Give each record below again, without a single difference.
Top of Records shown
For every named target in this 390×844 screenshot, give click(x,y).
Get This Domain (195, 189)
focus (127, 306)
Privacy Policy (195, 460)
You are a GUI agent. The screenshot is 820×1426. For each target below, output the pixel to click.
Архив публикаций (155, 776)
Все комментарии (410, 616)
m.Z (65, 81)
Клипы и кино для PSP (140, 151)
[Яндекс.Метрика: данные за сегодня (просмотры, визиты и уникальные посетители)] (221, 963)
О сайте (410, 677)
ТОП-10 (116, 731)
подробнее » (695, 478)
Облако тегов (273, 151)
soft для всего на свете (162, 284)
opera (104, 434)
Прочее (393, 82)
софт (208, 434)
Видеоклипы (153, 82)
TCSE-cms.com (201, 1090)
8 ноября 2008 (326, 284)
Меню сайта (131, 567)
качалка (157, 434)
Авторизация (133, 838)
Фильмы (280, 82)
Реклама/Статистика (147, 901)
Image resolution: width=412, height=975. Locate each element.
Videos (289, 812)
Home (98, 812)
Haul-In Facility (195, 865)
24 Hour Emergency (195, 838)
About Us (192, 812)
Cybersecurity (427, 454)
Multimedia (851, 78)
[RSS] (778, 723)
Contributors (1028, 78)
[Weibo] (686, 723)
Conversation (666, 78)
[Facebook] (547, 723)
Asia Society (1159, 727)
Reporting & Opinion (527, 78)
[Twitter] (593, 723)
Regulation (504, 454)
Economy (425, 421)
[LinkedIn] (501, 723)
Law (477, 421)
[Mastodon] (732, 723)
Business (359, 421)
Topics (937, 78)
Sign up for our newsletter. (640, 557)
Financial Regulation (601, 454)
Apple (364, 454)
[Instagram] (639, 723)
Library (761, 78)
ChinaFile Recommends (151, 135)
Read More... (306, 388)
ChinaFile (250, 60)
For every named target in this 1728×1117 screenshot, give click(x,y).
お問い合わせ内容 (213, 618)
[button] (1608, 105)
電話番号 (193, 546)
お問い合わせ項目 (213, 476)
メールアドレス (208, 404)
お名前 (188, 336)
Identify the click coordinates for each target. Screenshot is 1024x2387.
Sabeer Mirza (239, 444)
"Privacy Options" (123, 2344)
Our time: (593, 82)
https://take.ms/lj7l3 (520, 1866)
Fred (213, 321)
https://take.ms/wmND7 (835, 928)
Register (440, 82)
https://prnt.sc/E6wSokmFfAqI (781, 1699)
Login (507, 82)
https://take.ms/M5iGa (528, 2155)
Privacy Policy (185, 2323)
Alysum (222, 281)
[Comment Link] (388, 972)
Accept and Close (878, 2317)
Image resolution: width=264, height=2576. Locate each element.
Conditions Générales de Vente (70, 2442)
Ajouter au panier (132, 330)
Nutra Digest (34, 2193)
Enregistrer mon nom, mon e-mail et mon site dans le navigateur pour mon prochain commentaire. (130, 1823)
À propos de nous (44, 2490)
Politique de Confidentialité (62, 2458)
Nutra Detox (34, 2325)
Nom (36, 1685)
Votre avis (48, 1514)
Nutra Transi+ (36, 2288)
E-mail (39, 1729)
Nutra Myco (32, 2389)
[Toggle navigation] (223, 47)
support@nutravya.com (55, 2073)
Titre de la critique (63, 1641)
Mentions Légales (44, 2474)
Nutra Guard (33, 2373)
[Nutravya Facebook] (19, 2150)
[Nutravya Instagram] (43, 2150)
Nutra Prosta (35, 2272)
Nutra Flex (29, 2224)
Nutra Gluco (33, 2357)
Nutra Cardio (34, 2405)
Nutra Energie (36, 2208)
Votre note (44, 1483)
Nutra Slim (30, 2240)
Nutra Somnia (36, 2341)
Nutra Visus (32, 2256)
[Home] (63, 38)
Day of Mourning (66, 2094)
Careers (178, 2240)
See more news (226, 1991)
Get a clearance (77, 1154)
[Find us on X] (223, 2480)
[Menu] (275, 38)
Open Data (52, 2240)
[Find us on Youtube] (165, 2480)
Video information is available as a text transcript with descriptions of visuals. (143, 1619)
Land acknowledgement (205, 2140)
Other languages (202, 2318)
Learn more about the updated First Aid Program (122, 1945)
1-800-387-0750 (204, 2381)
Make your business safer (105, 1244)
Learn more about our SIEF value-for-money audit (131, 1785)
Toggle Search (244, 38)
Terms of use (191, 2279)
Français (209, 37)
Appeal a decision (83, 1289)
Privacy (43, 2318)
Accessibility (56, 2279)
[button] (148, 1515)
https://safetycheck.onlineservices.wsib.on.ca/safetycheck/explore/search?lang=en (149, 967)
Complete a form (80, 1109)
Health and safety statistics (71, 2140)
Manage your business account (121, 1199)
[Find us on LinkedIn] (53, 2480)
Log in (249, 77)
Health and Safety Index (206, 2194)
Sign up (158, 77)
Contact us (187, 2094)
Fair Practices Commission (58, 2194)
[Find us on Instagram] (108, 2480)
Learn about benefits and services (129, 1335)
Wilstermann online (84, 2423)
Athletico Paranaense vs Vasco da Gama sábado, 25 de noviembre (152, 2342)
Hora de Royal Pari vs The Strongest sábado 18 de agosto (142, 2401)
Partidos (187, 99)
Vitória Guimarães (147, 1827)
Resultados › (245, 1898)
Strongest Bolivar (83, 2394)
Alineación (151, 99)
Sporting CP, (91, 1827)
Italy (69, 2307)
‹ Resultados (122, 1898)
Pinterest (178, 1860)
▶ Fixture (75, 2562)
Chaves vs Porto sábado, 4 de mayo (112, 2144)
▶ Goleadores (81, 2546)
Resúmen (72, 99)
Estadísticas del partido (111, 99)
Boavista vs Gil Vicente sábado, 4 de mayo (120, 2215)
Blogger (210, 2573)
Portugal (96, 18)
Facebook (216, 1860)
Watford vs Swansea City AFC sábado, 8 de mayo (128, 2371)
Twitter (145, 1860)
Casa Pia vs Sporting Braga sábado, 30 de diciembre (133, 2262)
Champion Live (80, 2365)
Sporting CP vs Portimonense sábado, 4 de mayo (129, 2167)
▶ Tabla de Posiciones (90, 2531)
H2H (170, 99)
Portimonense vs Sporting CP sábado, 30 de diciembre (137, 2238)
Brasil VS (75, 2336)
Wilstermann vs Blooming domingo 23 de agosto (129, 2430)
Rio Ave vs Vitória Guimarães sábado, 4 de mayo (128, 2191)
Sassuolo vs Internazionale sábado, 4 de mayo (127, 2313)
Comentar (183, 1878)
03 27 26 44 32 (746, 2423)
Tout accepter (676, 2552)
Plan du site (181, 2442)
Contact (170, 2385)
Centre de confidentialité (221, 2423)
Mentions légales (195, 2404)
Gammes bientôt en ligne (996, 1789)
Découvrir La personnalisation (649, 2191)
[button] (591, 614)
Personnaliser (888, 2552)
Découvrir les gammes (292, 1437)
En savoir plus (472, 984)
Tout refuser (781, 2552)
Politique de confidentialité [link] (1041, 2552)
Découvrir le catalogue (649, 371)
Bottom of Records shown
### Written answer
For every named target in this 390×844 screenshot, give click(x,y).
Get This Domain (195, 189)
focus (127, 306)
Privacy Policy (195, 460)
You are a GUI agent. The screenshot is 820×1426. For each target below, output the pixel to click.
Архив публикаций (155, 776)
Все комментарии (410, 616)
m.Z (65, 81)
Клипы и кино для PSP (140, 151)
[Яндекс.Метрика: данные за сегодня (просмотры, визиты и уникальные посетители)] (221, 963)
О сайте (410, 677)
ТОП-10 (116, 731)
подробнее » (695, 478)
Облако тегов (273, 151)
soft для всего на свете (162, 284)
opera (104, 434)
Прочее (393, 82)
софт (208, 434)
Видеоклипы (153, 82)
TCSE-cms.com (201, 1090)
8 ноября 2008 (326, 284)
Меню сайта (131, 567)
качалка (157, 434)
Авторизация (133, 838)
Фильмы (280, 82)
Реклама/Статистика (147, 901)
Image resolution: width=412, height=975. Locate each element.
Videos (289, 812)
Home (98, 812)
Haul-In Facility (195, 865)
24 Hour Emergency (195, 838)
About Us (192, 812)
Cybersecurity (427, 454)
Multimedia (851, 78)
[RSS] (778, 723)
Contributors (1028, 78)
[Weibo] (686, 723)
Conversation (666, 78)
[Facebook] (547, 723)
Asia Society (1159, 727)
Reporting & Opinion (527, 78)
[Twitter] (593, 723)
Regulation (504, 454)
Economy (425, 421)
[LinkedIn] (501, 723)
Law (477, 421)
[Mastodon] (732, 723)
Business (359, 421)
Topics (937, 78)
Sign up for our newsletter. (640, 557)
Financial Regulation (601, 454)
Apple (364, 454)
[Instagram] (639, 723)
Library (761, 78)
ChinaFile Recommends (151, 135)
Read More... (306, 388)
ChinaFile (250, 60)
For every named target in this 1728×1117 screenshot, give click(x,y).
お問い合わせ内容 (213, 618)
[button] (1608, 105)
電話番号 (193, 546)
お問い合わせ項目 (213, 476)
メールアドレス (208, 404)
お名前 (188, 336)
Identify the click coordinates for each target. Screenshot is 1024x2387.
Sabeer Mirza (239, 444)
"Privacy Options" (123, 2344)
Our time: (593, 82)
https://take.ms/lj7l3 (520, 1866)
Fred (213, 321)
https://take.ms/wmND7 (835, 928)
Register (440, 82)
https://prnt.sc/E6wSokmFfAqI (781, 1699)
Login (507, 82)
https://take.ms/M5iGa (528, 2155)
Privacy Policy (185, 2323)
Alysum (222, 281)
[Comment Link] (388, 972)
Accept and Close (878, 2317)
Image resolution: width=264, height=2576. Locate each element.
Conditions Générales de Vente (70, 2442)
Ajouter au panier (132, 330)
Nutra Digest (34, 2193)
Enregistrer mon nom, mon e-mail et mon site dans le navigateur pour mon prochain commentaire. (130, 1823)
À propos de nous (44, 2490)
Politique de Confidentialité (62, 2458)
Nutra Detox (34, 2325)
Nom (36, 1685)
Votre avis (48, 1514)
Nutra Transi+ (36, 2288)
E-mail (39, 1729)
Nutra Myco (32, 2389)
[Toggle navigation] (223, 47)
support@nutravya.com (55, 2073)
Titre de la critique (63, 1641)
Mentions Légales (44, 2474)
Nutra Guard (33, 2373)
[Nutravya Facebook] (19, 2150)
[Nutravya Instagram] (43, 2150)
Nutra Prosta (35, 2272)
Nutra Flex (29, 2224)
Nutra Gluco (33, 2357)
Nutra Cardio (34, 2405)
Nutra Energie (36, 2208)
Votre note (44, 1483)
Nutra Slim (30, 2240)
Nutra Somnia (36, 2341)
Nutra Visus (32, 2256)
[Home] (63, 38)
Day of Mourning (66, 2094)
Careers (178, 2240)
See more news (226, 1991)
Get a clearance (77, 1154)
[Find us on X] (223, 2480)
[Menu] (275, 38)
Open Data (52, 2240)
[Find us on Youtube] (165, 2480)
Video information is available as a text transcript with descriptions of visuals. (143, 1619)
Land acknowledgement (205, 2140)
Other languages (202, 2318)
Learn more about the updated First Aid Program (122, 1945)
1-800-387-0750 (204, 2381)
Make your business safer (105, 1244)
Learn more about our SIEF value-for-money audit (131, 1785)
Toggle Search (244, 38)
Terms of use (191, 2279)
Français (209, 37)
Appeal a decision (83, 1289)
Privacy (43, 2318)
Accessibility (56, 2279)
[button] (148, 1515)
https://safetycheck.onlineservices.wsib.on.ca/safetycheck/explore/search?lang=en (149, 967)
Complete a form (80, 1109)
Health and safety statistics (71, 2140)
Manage your business account (121, 1199)
[Find us on LinkedIn] (53, 2480)
Log in (249, 77)
Health and Safety Index (206, 2194)
Sign up (158, 77)
Contact us (187, 2094)
Fair Practices Commission (58, 2194)
[Find us on Instagram] (108, 2480)
Learn about benefits and services (129, 1335)
Wilstermann online (84, 2423)
Athletico Paranaense vs Vasco da Gama sábado, 25 de noviembre (152, 2342)
Hora de Royal Pari vs The Strongest sábado 18 de agosto (142, 2401)
Partidos (187, 99)
Vitória Guimarães (147, 1827)
Resultados › (245, 1898)
Strongest Bolivar (83, 2394)
Alineación (151, 99)
Sporting CP, (91, 1827)
Italy (69, 2307)
‹ Resultados (122, 1898)
Pinterest (178, 1860)
▶ Fixture (75, 2562)
Chaves vs Porto sábado, 4 de mayo (112, 2144)
▶ Goleadores (81, 2546)
Resúmen (72, 99)
Estadísticas del partido (111, 99)
Boavista vs Gil Vicente sábado, 4 de mayo (120, 2215)
Blogger (210, 2573)
Portugal (96, 18)
Facebook (216, 1860)
Watford vs Swansea City AFC sábado, 8 de mayo (128, 2371)
Twitter (145, 1860)
Casa Pia vs Sporting Braga sábado, 30 de diciembre (133, 2262)
Champion Live (80, 2365)
Sporting CP vs Portimonense sábado, 4 de mayo (129, 2167)
▶ Tabla de Posiciones (90, 2531)
H2H (170, 99)
Portimonense vs Sporting CP sábado, 30 de diciembre (137, 2238)
Brasil VS (75, 2336)
Wilstermann vs Blooming domingo 23 de agosto (129, 2430)
Rio Ave vs Vitória Guimarães sábado, 4 de mayo (128, 2191)
Sassuolo vs Internazionale sábado, 4 de mayo (127, 2313)
Comentar (183, 1878)
03 27 26 44 32 (746, 2423)
Tout accepter (676, 2552)
Plan du site (181, 2442)
Contact (170, 2385)
Centre de confidentialité (221, 2423)
Mentions légales (195, 2404)
Gammes bientôt en ligne (996, 1789)
Découvrir La personnalisation (649, 2191)
[button] (591, 614)
Personnaliser (888, 2552)
Découvrir les gammes (292, 1437)
En savoir plus (472, 984)
Tout refuser (781, 2552)
Politique de confidentialité [link] (1041, 2552)
Découvrir le catalogue (649, 371)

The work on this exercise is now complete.